Extracted records

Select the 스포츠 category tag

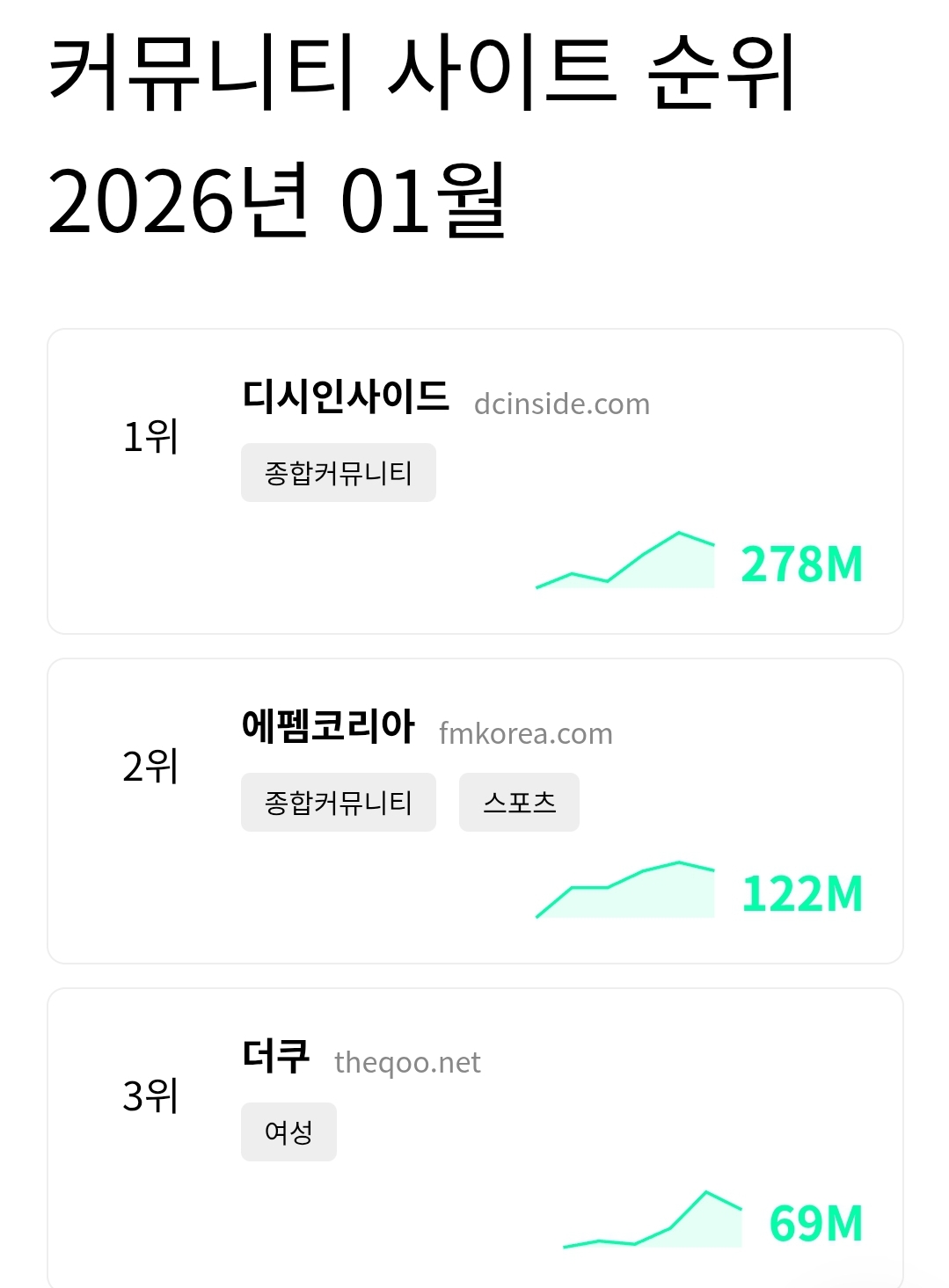(x=519, y=803)
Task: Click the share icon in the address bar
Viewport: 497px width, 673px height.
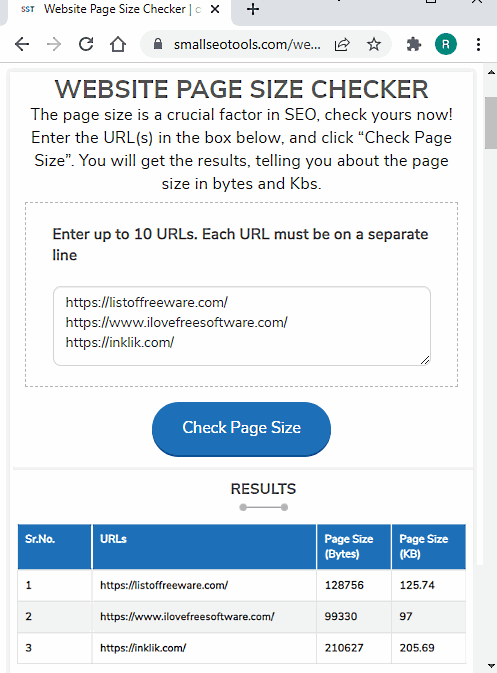Action: pyautogui.click(x=342, y=44)
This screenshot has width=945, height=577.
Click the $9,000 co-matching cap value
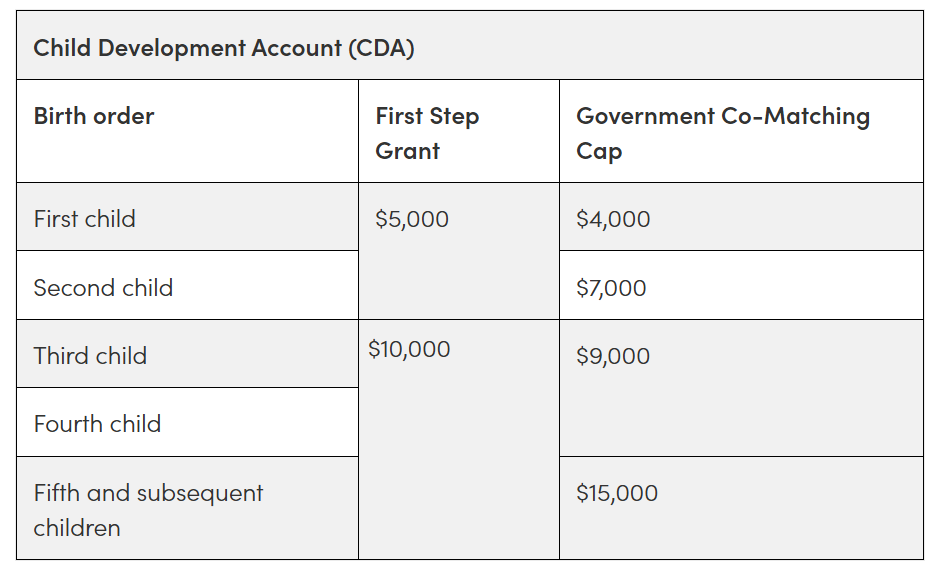(613, 356)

* **Problem to solve**
Without the pictures, print all of the records exactly.

* **Exercise solution**
Select the 스포츠 category tag

(x=519, y=803)
Task: Click the share icon in the address bar
Viewport: 497px width, 673px height.
Action: pyautogui.click(x=342, y=44)
This screenshot has width=945, height=577.
Click the $9,000 co-matching cap value
(613, 356)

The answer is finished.